CalPERS CIO Ted Eliopoulos told the board the current investment climate was causing the lowered return expectations, citing low inflation (despite quantitative easing throughout the globe), moderate global growth, and low interest rates. Not content to let his words stand on their own, Eliopoulos also introduced a short video of industry titans, including BlackRock CEO Larry Fink and Berkshire Hathaway CEO Warren Buffett, discussing the slow-growth environment and what kind of return expectations investors should have.

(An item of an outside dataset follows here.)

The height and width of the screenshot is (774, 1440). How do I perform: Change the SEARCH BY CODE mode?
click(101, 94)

The assumed rate of return CalPERS uses is important because, as a public pension plan, it uses the same rate for the discount rate. A lower discount rate means a lower funding status and would likely require larger contributions from employers and employees. Some stakeholders at CalPERS and other pension plans have been resistant to lower discount rates — arguing that the current low-return climate is an anomaly — because of the repercussions for the plan and its beneficiaries. Governor Brown’s point in 2015 was that the state had, or could budget for, the extra funds. A lower discount rate could also help the governor negotiate with unions in the event that labor wanted to push for more generous retirement benefits.

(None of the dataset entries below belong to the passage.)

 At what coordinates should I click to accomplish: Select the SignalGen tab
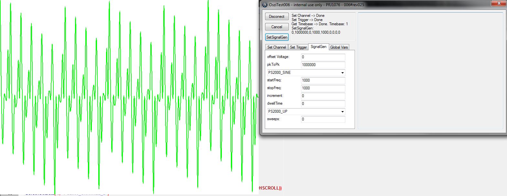pyautogui.click(x=318, y=47)
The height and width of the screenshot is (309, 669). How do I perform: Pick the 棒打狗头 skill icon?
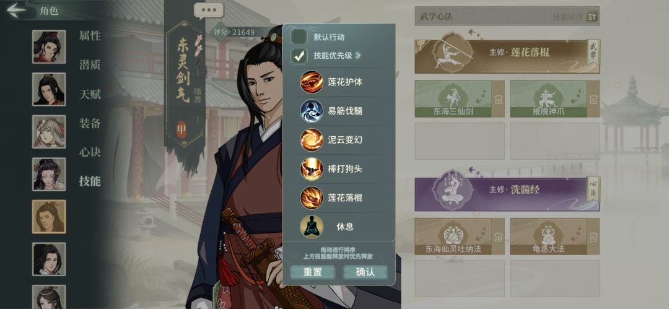pos(312,169)
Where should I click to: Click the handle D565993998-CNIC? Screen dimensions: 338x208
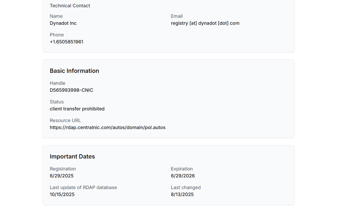click(x=71, y=90)
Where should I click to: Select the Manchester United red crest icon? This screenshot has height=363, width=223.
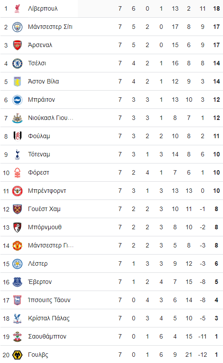click(17, 246)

Speaking at the November 17 committee hearing, Theresa Taylor, an elected CalPERS board member who also serves as vice president and secretary-treasurer of SEIU Local 1000, accused Eliopoulos of seeking to sell the board on “panic and expediency.” She argued that the previous changes — including the plan for lowering the discount rate and reducing risk over 20 years — had yet to take effect. Other union representatives also raised objections, both to the speed at which the rate would be lowered and the assumed need to lower it.
The staff did not come to the committee with a precise recommendation to lower rates, but Eliopoulos suggested they could come back to the committee with one as soon as December. At the end of the session, committee chair Richard Costigan, who was appointed to the CalPERS board by California’s State Personnel Board, requested that staff come back to the committee with a proposal for a workshop at the December meeting. The full CalPERS board could approve a lower rate as soon as February.